What you need to do: Gather all lines from the material that contain "button".

Recorded information:
——————

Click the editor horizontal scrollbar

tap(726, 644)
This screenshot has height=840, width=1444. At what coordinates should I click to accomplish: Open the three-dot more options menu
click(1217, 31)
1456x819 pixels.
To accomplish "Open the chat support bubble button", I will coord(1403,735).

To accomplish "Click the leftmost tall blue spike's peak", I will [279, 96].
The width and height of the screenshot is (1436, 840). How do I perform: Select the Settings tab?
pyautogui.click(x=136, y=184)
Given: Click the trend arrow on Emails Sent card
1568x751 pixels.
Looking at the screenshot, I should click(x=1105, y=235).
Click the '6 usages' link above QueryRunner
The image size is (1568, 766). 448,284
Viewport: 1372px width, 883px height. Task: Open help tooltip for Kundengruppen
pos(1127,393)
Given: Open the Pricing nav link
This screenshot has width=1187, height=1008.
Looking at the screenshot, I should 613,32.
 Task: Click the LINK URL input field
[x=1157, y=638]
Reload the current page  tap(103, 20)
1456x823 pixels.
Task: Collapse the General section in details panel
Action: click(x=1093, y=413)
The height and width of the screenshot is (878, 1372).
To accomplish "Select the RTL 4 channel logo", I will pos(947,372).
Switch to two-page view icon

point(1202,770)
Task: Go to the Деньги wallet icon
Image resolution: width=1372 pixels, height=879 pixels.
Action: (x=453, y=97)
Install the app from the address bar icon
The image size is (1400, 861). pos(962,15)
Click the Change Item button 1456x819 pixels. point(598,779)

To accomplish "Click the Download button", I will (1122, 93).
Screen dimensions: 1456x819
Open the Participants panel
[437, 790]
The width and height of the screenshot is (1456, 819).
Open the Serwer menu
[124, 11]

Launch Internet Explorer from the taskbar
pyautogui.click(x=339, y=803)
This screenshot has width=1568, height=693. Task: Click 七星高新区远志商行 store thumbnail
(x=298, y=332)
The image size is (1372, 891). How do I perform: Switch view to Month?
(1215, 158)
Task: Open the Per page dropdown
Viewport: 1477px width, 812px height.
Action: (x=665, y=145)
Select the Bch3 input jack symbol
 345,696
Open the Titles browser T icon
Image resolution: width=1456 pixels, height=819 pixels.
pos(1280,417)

——————

Result of the exercise:
To accomplish "Open the chat support bubble button", I will coord(1403,735).
Click the Change Item button 1456x819 pixels. point(598,779)
To accomplish "Click the Download button", I will (1122, 93).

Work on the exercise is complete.